▸ What the task asks: In the listing below, print exactly the lines between the line holding "Given: Click the CONFIGURE COLUMNS label" and the line holding "The image size is (680, 442).", inclusive, and no more.

▸ Data records:
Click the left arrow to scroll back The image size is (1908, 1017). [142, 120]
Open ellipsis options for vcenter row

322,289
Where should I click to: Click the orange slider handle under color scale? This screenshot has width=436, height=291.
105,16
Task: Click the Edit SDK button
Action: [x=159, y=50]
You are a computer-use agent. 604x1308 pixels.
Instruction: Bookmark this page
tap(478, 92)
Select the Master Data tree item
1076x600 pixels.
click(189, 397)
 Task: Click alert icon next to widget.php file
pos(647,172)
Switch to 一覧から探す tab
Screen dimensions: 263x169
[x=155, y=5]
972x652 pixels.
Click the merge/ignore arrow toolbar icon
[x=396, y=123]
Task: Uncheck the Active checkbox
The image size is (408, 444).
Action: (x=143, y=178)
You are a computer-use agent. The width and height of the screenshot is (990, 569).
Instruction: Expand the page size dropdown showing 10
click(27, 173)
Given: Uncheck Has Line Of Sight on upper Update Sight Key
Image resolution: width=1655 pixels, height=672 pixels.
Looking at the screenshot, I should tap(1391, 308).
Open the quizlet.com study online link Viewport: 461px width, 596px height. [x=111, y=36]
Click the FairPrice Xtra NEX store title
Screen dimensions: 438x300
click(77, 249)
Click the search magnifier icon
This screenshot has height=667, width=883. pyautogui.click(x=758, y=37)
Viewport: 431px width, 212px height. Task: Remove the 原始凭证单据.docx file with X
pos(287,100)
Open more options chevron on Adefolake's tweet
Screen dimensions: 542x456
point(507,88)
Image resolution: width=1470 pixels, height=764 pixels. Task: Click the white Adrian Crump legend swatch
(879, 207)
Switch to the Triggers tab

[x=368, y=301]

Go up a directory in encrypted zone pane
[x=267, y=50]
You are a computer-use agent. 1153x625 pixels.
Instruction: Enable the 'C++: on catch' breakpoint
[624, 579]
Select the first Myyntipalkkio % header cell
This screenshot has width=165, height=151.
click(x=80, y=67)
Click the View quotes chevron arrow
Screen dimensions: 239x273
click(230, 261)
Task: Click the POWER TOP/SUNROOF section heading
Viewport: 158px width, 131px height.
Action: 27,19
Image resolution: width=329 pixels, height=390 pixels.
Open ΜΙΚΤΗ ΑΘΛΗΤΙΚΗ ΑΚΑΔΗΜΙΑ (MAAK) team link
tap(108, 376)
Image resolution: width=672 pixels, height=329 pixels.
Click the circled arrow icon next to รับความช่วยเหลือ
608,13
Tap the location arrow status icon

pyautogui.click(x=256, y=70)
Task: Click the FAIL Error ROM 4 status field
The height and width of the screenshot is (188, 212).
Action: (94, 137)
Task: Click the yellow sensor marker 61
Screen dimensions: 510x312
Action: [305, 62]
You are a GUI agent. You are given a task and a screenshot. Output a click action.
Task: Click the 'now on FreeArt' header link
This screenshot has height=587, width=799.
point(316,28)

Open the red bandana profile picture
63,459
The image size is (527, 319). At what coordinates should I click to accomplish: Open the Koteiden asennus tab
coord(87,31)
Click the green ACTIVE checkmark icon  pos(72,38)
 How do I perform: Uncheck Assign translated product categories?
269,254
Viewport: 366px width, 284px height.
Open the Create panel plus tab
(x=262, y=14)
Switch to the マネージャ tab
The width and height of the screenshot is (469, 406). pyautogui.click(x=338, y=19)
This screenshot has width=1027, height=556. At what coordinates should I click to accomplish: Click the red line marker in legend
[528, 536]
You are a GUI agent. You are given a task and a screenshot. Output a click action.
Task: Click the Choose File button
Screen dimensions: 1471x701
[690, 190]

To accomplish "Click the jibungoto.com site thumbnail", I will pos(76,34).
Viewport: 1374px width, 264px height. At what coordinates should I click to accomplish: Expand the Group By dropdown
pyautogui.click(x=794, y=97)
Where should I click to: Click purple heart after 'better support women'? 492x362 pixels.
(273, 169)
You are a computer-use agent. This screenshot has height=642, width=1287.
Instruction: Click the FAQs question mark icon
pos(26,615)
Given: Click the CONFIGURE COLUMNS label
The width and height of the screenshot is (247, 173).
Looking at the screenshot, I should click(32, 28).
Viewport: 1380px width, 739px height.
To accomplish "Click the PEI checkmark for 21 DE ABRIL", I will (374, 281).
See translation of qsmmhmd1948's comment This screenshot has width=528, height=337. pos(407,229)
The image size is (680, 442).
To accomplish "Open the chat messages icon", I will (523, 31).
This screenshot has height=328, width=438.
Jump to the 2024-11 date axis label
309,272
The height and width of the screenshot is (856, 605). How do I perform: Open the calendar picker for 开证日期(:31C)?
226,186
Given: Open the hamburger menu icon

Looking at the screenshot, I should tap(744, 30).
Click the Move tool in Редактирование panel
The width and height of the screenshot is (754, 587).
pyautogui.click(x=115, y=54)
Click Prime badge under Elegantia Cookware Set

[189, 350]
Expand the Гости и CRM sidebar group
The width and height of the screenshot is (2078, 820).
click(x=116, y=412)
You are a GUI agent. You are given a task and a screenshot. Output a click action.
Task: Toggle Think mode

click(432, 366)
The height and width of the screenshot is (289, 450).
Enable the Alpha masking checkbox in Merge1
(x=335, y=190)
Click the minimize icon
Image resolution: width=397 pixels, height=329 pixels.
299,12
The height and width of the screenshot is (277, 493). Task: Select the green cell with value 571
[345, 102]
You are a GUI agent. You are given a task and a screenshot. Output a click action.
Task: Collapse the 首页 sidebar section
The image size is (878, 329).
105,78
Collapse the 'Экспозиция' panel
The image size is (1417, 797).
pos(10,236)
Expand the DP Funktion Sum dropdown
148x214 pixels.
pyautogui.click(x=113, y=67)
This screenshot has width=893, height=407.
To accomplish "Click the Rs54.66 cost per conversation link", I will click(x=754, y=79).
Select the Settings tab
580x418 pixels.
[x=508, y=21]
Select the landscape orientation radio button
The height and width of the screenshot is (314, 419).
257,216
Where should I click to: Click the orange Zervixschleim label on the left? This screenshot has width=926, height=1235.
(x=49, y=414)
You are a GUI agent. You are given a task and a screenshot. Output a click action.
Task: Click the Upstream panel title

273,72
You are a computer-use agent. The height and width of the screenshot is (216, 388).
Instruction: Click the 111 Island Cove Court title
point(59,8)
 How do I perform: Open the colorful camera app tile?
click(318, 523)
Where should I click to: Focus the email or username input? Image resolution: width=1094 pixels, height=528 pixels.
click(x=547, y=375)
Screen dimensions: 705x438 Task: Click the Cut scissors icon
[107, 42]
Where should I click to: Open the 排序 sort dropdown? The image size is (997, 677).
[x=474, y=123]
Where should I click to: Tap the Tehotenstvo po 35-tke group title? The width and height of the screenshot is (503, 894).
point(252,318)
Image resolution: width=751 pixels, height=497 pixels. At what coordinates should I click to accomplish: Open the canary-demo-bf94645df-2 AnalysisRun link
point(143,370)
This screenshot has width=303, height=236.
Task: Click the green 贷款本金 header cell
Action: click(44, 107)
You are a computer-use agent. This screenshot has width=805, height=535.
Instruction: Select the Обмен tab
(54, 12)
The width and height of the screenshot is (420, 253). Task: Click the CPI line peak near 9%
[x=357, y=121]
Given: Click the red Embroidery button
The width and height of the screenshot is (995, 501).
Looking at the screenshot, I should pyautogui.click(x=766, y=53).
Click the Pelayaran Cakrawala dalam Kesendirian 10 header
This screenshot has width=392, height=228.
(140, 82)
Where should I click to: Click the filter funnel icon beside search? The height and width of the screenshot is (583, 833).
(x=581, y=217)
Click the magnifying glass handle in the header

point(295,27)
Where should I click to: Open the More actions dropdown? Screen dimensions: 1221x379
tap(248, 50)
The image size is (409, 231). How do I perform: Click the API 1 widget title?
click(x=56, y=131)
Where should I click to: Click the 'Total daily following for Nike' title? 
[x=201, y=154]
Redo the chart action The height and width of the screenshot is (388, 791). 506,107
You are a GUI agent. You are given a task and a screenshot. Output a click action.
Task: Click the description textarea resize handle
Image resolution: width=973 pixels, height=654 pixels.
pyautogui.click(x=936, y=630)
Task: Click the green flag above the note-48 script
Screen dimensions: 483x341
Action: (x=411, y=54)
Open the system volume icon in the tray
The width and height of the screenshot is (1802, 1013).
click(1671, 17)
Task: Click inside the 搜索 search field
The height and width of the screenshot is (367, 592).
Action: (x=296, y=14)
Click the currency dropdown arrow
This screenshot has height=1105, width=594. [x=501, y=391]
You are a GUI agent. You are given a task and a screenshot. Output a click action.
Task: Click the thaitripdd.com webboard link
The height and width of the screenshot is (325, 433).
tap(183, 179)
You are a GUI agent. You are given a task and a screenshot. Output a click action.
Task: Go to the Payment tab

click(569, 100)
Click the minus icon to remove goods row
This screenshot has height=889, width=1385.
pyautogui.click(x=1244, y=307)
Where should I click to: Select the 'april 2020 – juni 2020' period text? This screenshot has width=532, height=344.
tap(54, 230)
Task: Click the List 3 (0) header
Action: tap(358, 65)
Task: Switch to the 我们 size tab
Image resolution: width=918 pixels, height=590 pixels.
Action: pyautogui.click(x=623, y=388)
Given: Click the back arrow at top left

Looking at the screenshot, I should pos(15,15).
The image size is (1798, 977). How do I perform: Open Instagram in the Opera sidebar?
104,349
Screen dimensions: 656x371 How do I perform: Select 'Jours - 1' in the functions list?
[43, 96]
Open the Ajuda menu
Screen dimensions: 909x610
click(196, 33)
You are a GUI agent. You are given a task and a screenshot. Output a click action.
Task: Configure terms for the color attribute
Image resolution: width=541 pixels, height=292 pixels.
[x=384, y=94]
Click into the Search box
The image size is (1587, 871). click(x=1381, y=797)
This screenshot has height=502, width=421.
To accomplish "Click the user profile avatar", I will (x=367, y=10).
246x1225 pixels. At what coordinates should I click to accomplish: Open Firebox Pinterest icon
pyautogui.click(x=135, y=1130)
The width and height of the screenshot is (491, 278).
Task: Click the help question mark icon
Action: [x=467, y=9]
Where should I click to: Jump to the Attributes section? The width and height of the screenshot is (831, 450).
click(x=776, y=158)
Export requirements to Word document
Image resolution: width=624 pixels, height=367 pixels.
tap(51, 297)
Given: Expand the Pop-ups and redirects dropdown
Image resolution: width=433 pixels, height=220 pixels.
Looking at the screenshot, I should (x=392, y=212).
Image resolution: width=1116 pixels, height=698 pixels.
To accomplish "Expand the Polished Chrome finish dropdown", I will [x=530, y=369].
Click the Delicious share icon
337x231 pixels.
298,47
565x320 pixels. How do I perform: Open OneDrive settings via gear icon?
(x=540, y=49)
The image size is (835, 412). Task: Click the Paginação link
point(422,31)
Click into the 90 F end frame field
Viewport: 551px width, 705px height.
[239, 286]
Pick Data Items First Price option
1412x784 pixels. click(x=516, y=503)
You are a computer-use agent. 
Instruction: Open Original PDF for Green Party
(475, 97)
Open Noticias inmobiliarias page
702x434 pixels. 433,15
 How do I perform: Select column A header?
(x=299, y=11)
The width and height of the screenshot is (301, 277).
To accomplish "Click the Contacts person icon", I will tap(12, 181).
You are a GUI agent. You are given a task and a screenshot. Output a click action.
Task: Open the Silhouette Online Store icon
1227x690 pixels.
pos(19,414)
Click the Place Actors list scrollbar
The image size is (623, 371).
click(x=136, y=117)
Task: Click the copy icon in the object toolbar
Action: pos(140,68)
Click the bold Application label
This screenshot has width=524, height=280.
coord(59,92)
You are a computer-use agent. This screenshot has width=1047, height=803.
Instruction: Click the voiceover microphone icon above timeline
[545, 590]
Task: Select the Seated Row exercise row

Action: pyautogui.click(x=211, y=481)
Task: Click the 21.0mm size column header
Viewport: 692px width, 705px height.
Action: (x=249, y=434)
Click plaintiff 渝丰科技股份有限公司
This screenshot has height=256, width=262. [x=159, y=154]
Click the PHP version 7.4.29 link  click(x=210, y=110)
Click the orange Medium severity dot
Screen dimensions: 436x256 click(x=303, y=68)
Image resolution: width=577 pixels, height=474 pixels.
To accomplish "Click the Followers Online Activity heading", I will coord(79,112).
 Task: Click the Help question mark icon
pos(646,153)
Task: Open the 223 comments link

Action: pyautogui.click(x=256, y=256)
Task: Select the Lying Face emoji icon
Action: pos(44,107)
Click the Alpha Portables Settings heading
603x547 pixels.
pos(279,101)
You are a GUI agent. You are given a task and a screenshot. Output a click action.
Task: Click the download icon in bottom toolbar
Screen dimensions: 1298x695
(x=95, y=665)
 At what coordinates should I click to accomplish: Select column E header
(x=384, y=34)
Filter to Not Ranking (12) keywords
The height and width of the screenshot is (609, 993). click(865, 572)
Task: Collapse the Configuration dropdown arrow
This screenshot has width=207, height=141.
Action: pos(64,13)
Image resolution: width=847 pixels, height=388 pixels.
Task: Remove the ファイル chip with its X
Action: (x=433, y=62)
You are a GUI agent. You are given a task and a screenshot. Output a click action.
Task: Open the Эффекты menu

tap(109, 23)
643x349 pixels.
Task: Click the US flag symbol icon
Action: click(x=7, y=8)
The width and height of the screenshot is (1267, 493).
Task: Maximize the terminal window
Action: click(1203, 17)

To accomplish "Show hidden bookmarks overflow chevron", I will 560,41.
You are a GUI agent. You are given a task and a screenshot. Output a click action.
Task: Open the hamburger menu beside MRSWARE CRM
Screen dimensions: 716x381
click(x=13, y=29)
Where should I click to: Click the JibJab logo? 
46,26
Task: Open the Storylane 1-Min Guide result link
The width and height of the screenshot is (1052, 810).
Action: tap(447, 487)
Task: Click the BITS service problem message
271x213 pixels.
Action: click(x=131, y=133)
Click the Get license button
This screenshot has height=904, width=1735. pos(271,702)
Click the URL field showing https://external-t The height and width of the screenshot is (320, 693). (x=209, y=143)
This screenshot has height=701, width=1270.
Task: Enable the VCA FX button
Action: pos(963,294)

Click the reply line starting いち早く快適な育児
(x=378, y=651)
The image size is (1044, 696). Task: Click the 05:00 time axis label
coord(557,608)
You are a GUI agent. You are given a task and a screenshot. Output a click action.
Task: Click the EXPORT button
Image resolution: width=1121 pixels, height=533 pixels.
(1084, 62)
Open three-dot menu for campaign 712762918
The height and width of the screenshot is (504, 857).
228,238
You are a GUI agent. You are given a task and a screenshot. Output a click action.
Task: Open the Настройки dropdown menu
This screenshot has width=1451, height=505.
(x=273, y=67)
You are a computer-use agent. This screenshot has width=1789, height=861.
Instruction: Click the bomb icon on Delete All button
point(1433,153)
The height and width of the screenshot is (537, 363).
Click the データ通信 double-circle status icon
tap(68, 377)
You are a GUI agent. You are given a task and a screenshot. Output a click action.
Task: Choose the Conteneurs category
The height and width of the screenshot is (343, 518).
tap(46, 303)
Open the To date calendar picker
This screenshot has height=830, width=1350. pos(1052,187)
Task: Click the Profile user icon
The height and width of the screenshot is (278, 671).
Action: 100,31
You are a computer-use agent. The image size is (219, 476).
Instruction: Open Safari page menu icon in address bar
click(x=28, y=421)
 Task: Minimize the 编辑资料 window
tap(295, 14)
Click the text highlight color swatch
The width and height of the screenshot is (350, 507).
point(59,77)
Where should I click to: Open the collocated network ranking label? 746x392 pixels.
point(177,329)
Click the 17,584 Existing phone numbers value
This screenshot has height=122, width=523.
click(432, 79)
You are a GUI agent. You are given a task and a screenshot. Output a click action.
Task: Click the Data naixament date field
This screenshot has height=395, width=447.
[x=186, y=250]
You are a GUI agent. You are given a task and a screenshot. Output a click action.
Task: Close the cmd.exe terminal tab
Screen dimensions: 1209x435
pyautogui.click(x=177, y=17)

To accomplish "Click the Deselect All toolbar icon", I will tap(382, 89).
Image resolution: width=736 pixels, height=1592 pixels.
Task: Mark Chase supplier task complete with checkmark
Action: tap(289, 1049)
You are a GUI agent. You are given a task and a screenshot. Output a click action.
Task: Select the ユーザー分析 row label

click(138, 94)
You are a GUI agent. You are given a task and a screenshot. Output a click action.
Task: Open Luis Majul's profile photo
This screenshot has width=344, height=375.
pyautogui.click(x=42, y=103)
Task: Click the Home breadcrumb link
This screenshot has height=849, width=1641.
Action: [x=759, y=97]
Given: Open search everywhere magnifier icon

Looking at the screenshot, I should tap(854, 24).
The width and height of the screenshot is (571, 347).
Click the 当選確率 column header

▸ Task output:
Given: Click the CONFIGURE COLUMNS label
The width and height of the screenshot is (247, 173).
Looking at the screenshot, I should click(32, 28).
Viewport: 1380px width, 739px height.
To accomplish "Click the PEI checkmark for 21 DE ABRIL", I will (374, 281).
See translation of qsmmhmd1948's comment This screenshot has width=528, height=337. pos(407,229)
The image size is (680, 442).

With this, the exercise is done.